Schmierer also gets high marks from his supervisor, Chris Berman, operations manager at the co-op.
“David is one of our most cheerful and pleasant employees to work with,” Berman said. “He always has a smile on his face even while baling cardboard in sub-zero weather. I think we all have something to learn from David’s positive attitude.”
Berman described Schmierer as “a problem solver.”
“He doesn’t let a challenge stand in his way.”
Asked what he would tell a prospective employer if Schmierer were to seek a recommendation for another job, Wiseman had a simple answer: “‘You can’t have him’ is what I would say.”
Schmierer, himself, is modest about his work.
“I keep the place clean,” he said. “I get my work done.

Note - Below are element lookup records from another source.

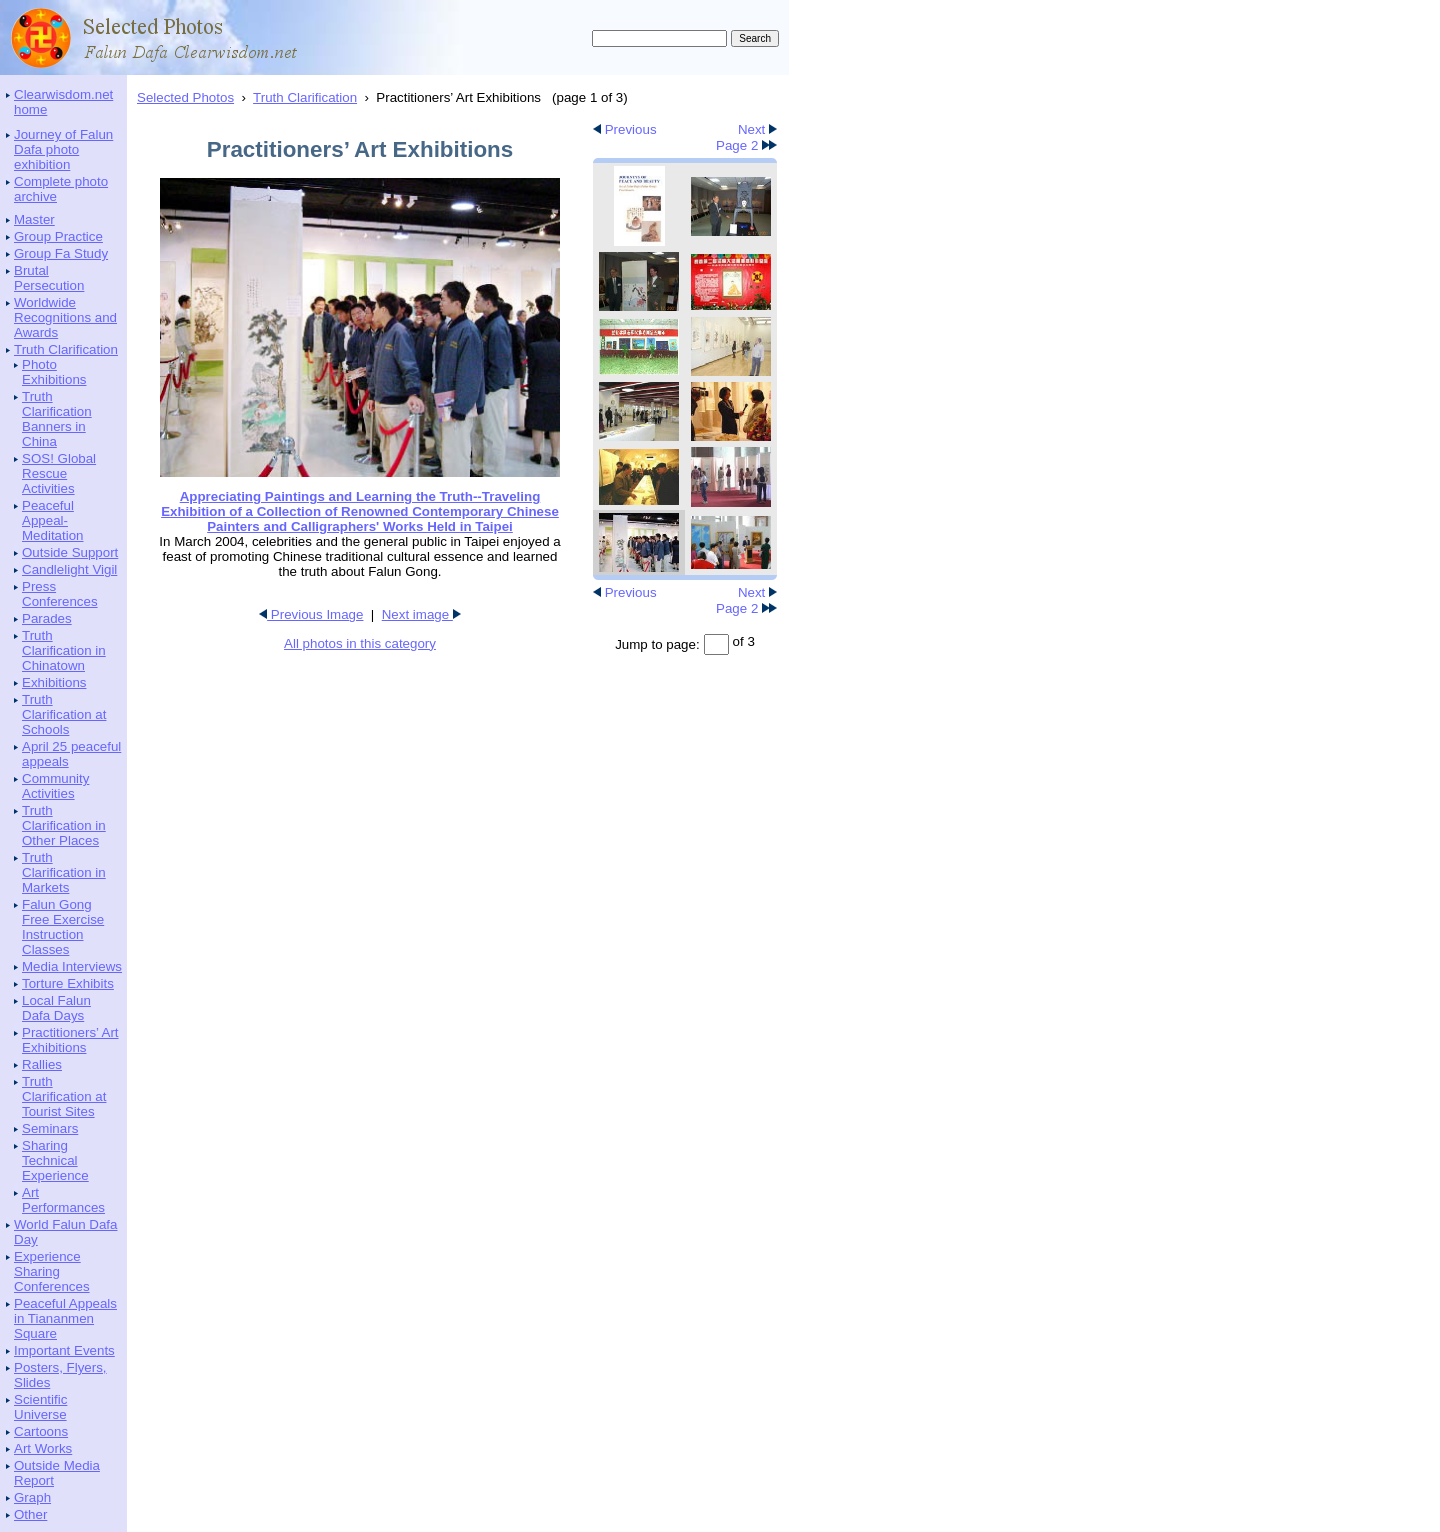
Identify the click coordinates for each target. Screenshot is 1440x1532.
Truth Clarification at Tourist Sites (64, 1096)
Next (757, 129)
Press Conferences (60, 594)
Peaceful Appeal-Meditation (53, 520)
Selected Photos (185, 97)
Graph (32, 1497)
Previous (625, 129)
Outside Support (70, 552)
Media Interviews (72, 966)
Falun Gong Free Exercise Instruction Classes (63, 927)
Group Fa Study (61, 253)
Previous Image (311, 614)
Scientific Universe (40, 1407)
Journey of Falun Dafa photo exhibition (63, 149)
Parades (47, 618)
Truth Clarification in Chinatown (64, 650)
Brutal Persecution (49, 278)
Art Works (43, 1448)
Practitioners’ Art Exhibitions (70, 1040)
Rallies (42, 1064)
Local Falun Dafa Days (56, 1008)
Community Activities (55, 786)
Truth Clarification (66, 349)
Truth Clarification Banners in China (57, 419)
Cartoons (41, 1431)
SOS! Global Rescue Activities (59, 473)
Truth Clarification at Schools (64, 714)
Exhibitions (54, 682)
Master (34, 219)
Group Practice (58, 236)
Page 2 (746, 145)
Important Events (64, 1350)
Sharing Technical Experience (55, 1160)
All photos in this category (360, 643)
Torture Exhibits (68, 983)
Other (30, 1514)
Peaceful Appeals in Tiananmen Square (65, 1318)
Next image (421, 614)
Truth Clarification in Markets (64, 872)
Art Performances (63, 1200)
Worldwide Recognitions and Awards (65, 317)
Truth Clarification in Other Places (64, 825)
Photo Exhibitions (54, 372)
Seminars (50, 1128)
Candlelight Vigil (69, 569)
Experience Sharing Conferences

I try to get there right smack at 10.”
“I like the people there,” he added. “That’s why I’ve been there for nearly 20 years.”
He rides the mile or so to work on a high-end Kona, one of two mountain bikes he uses for transportation in and around Bozeman. He also stays in shape by skiing, hitting the slopes as often as he can with Eagle Mount, which provides therapeutic recreation opportunities for people of all ages and disabilities.
His active social life includes membership in People First of Bozeman, where he serves as vice president and represents the local chapter in the People First Senate.
Still, the accomplishment he’s most proud of is his home.
“It took me nearly 20 years to get it,” he said, relaxing in an easy chair in his living room.
“I told David, ‘If you prepare, opportunities come your way,’” O’Neil said. “He focused on going about what he needed to do to buy the condo and he got it. It took him a while, but he did it.”
Margaret Schmierer would have appreciated that.